Chairman and chief executive officer K. Paul Singh noted in the company statement announcing the results that during the first experienced pricing pressure on its core long distance and dial-up internet service provider products. In the second quarter, he continued, "this competitive challenge became more intense when major incumbent carriers in our markets used long-distance offerings as a 'loss leader' to encourage customers to subscribe to their bundled local, cellular and broadband services."

Looking ahead, Singh was forced to acknowledge that in light of existing competitive pressures and company expectations that meaningful revenues from new initiatives it is taking will not materialize until 2005, Primus now expects sequential revenue on a constant currency basis to be roughly flat in the third quarter, followed by a positive inflection in the fourth quarter of 2004, a downward revision from previous projections.

It said that adjusted EBITDA will be in the $29 million to $31 million range in the third quarter, with a positive inflection in the fourth quarter. Capital expenditures for the full year 2004 are expected to be in the range of $40 million to $45 million.
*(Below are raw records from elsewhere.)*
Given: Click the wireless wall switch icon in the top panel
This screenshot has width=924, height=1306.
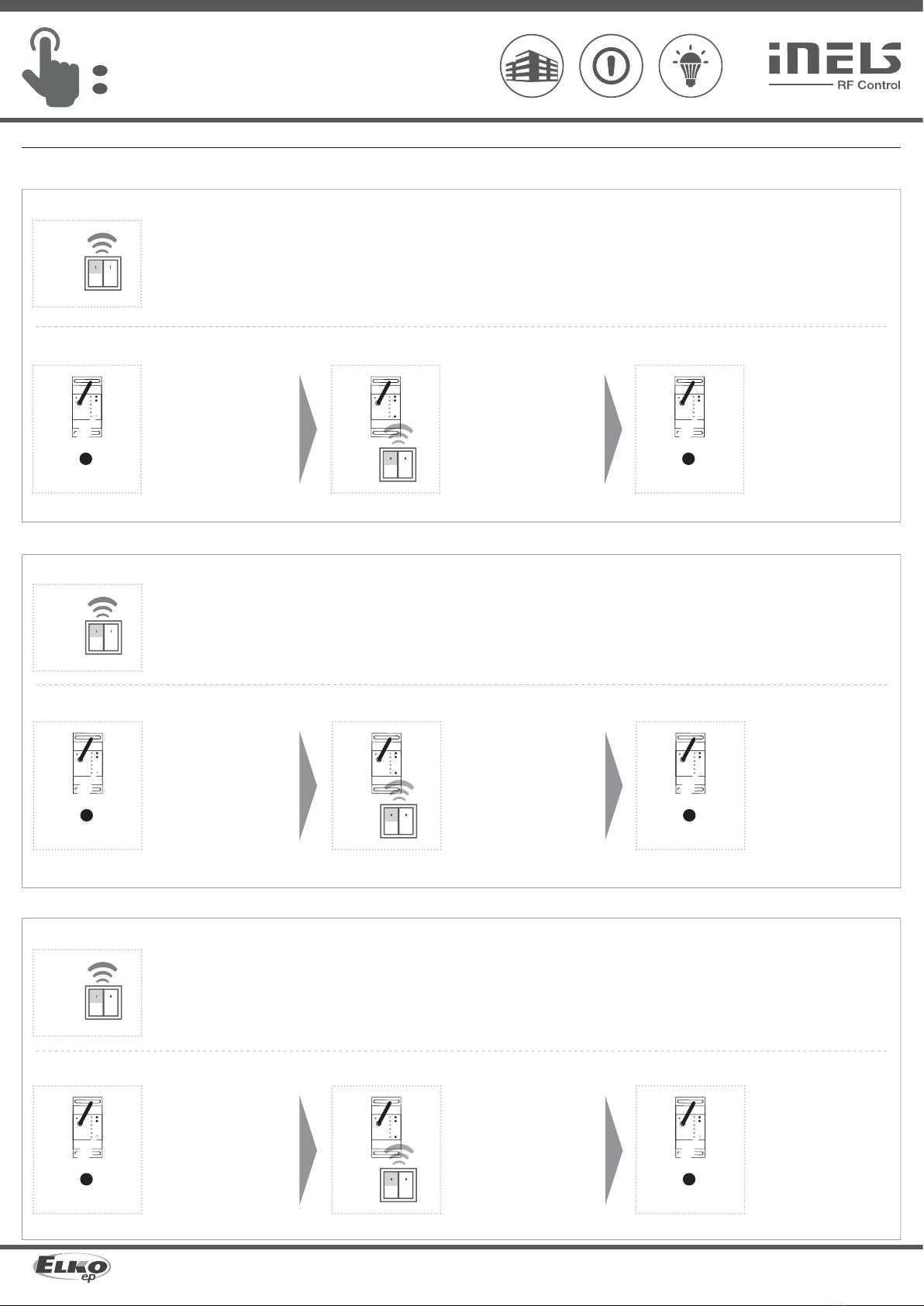Looking at the screenshot, I should point(102,261).
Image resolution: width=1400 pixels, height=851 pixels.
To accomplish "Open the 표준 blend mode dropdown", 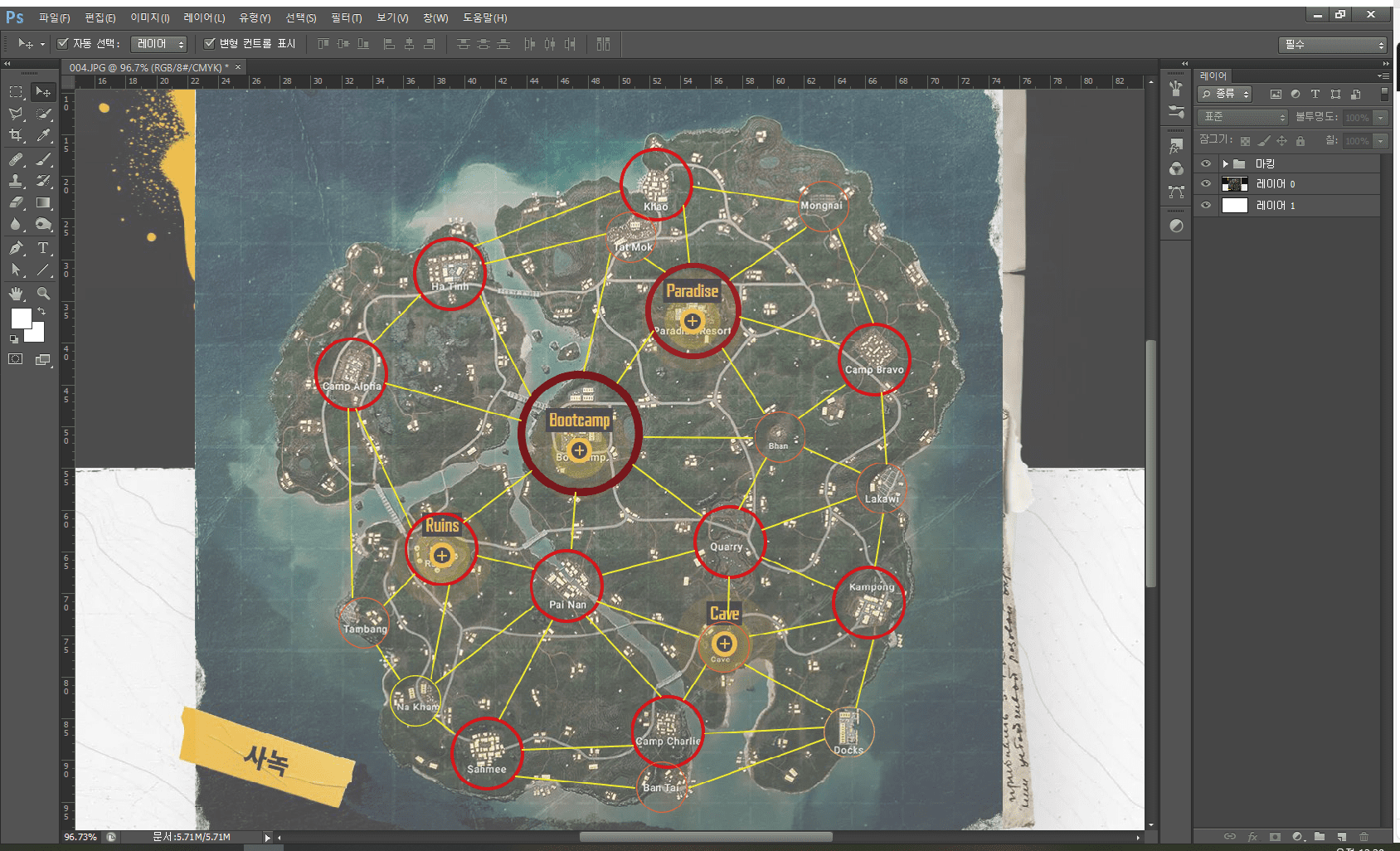I will pos(1242,117).
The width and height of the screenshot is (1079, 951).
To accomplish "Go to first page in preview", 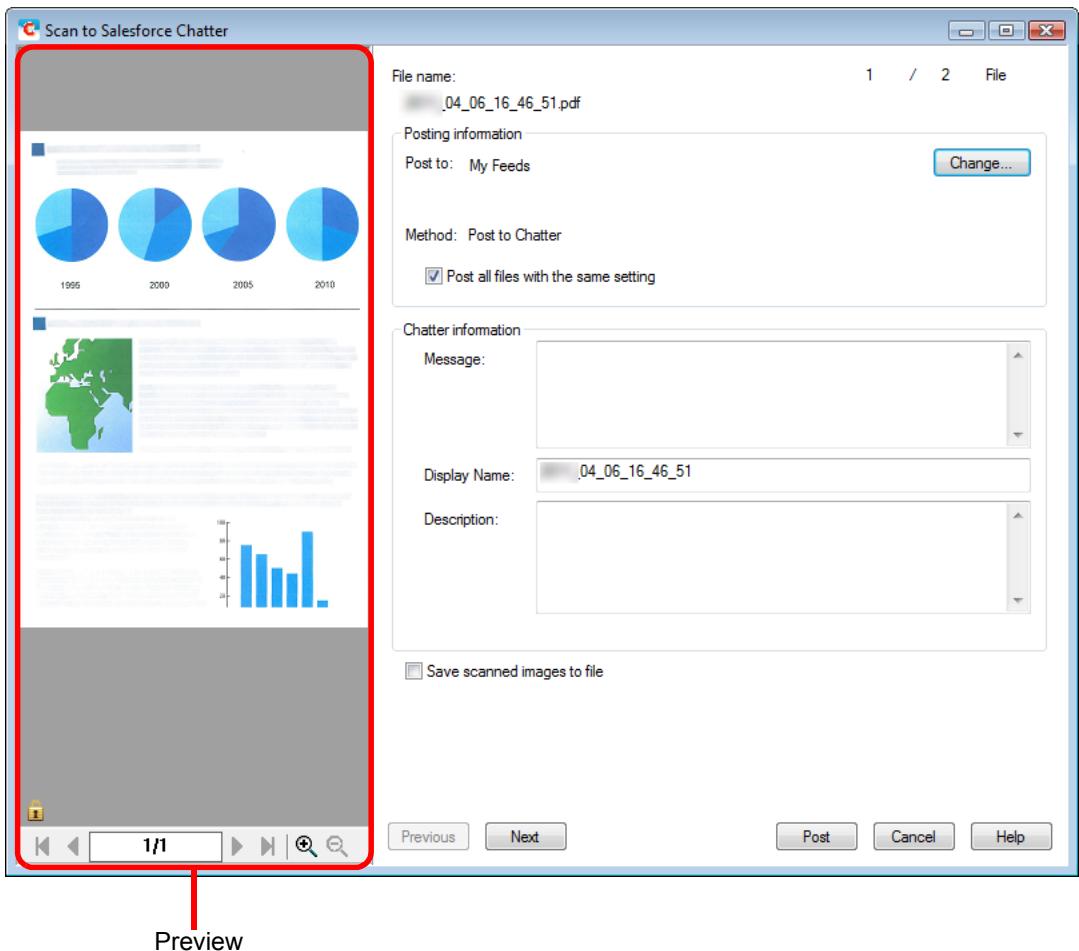I will pos(42,846).
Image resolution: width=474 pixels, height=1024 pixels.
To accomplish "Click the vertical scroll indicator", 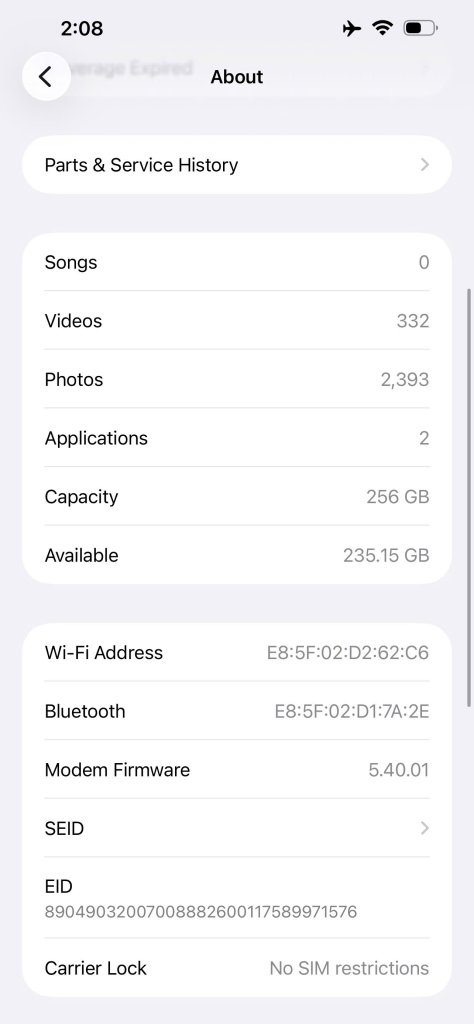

Free cash flow for the last half of the year is expected to be in the range of $5 million to $10 million, and Primus expects a full-year adjusted net loss of around $6 million to $9 million.

Applied Extrusion lower

Also among distressed bond investors, Applied Extrusion Technologies Inc.'s announcement that the New Castle, Del., maker of polypropylene films will file for bankruptcy pushed its 10¾% notes due 2011 down to 62 bid from 63.5 before.

The company also said that it will not pay interest on the 10¾% senior notes that became due on July 1.

Back among bank debt players, WestPoint Stevens Inc.'s bank debt "found a bid" Friday with the paper quoted at 70 bid, 75 offered, according to a trader, who remarked that it was noteworthy since a bid for the paper had not been seen in a while.

No specific news sparked the new buy side interest in the West Point, Ga.-based textile firm's debt. Its nearly worthless junk bonds were quoted at a level about 1¼ for both its 7 7/8% notes due 2005 and due 2008.